Hanoi (VNA)- La Resolución No. 10-NQ/TW del Buró Político del Partido Comunista de Vietnam sobre el desarrollo económico con inversión extranjera directa (IED) reconoce a este sector como “una parte importante de la economía nacional”.
Según diversos especialistas, esta decisión representa un cambio significativo en la estrategia de atracción de inversiones de Vietnam, al pasar de priorizar el volumen de capital a centrarse en la tecnología, la innovación, el valor agregado y el desarrollo sostenible.
Los expertos consideran que la resolución establece una sólida base política para que Vietnam evolucione desde un modelo orientado a captar proyectos intensivos en mano de obra hacia otro basado en la selección proactiva de inversiones de alta calidad, capaces de impulsar la innovación tecnológica y fortalecer la autonomía económica del país.
Bruno Jaspaert, presidente de EuroCham, afirmó que el reconocimiento de la IED como un componente esencial de la economía nacional transmite un mensaje claro que refuerza la confianza de los inversionistas europeos y crea condiciones favorables para compromisos de inversión a largo plazo en Vietnam.
Por su parte, Bianca Wong, vicepresidenta de FedEx para el Sudeste Asiático, señaló que la Resolución No. 10 refleja el compromiso de Vietnam con la construcción de un entorno de inversión transparente, estable y orientado a atraer proyectos de alta calidad, en consonancia con las estrategias de desarrollo a largo plazo de las empresas y con el objetivo de convertir al país en un eslabón clave dentro de las cadenas globales de suministro de alta tecnología.
Nguyen Ba Luan, representante de Cargill Vietnam, destacó que el valor de la IED ya no radica únicamente en el volumen de capital, sino también en la transferencia de tecnología, conocimientos, capacidades de gestión y conexiones con las cadenas globales de valor.

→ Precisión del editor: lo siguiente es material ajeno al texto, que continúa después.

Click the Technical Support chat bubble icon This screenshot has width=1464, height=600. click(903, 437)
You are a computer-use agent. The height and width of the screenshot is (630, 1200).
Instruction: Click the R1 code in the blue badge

En este sentido, explicó que Cargill materializa esta visión mediante la transferencia de estándares de bioseguridad y el apoyo a los agricultores vietnamitas para elevar su capacidad productiva conforme a normas internacionales.
De acuerdo con las directrices de la Resolución No. 10, Vietnam está reorientando su estrategia desde la simple captación de capital hacia la construcción de una plataforma de inversión estratégica basada en la calidad, la eficiencia, la transferencia tecnológica y la integración en las cadenas globales de valor.
Durante el primer semestre de 2026, Vietnam atrajo 34,6 mil millones de dólares estadounidenses en inversión extranjera directa registrada, un aumento del 61% respecto al mismo período del año anterior.
Solo la industria manufacturera y de procesamiento recibió más de 18,4 mil millones de dólares, equivalentes al 53,3% del total registrado.
Asimismo, los nuevos proyectos incorporan cada vez con mayor frecuencia criterios ESG (ambientales, sociales y de gobernanza) y objetivos de emisiones netas cero.
Según Bruno Jaspaert, para convertir esta política en una verdadera ventaja competitiva, Vietnam deberá continuar impulsando la reforma administrativa, facilitando que las empresas concentren sus recursos en la innovación, la transición ecológica y el desarrollo del capital humano.
Además, advirtió que la disponibilidad de talento cualificado será uno de los principales desafíos durante los próximos cinco años.
De acuerdo con el Índice de Confianza Empresarial (BCI), la proporción de empresas preocupadas por la escasez de trabajadores altamente cualificados aumentó del 23% en el cuarto trimestre de 2025 al 38% en el segundo trimestre de 2026.
En este contexto, consideró prioritario fortalecer la formación especializada, desarrollar un mayor número de ingenieros altamente cualificados y consolidar sistemas de certificación y acreditación con estándares internacionales.
Desde el ámbito académico, el doctor Joel Hassan, profesor de la Universidad RMIT Vietnam, subrayó que la capacidad de absorber nuevas tecnologías depende de una estrecha colaboración entre el Estado, las universidades y el sector empresarial.
A su juicio, este modelo de cooperación tripartita permitirá impulsar la investigación, facilitar la transferencia tecnológica y fortalecer la capacidad productiva del país.
Los especialistas coinciden en que reconocer a la inversión extranjera directa como un componente fundamental de la economía nacional constituye solo el primer paso. El verdadero éxito dependerá de la capacidad de Vietnam para transformar los compromisos en fortaleza interna mediante una infraestructura moderna, recursos humanos altamente cualificados, innovación continua y una cooperación eficaz entre el Estado, las instituciones académicas y las empresas./.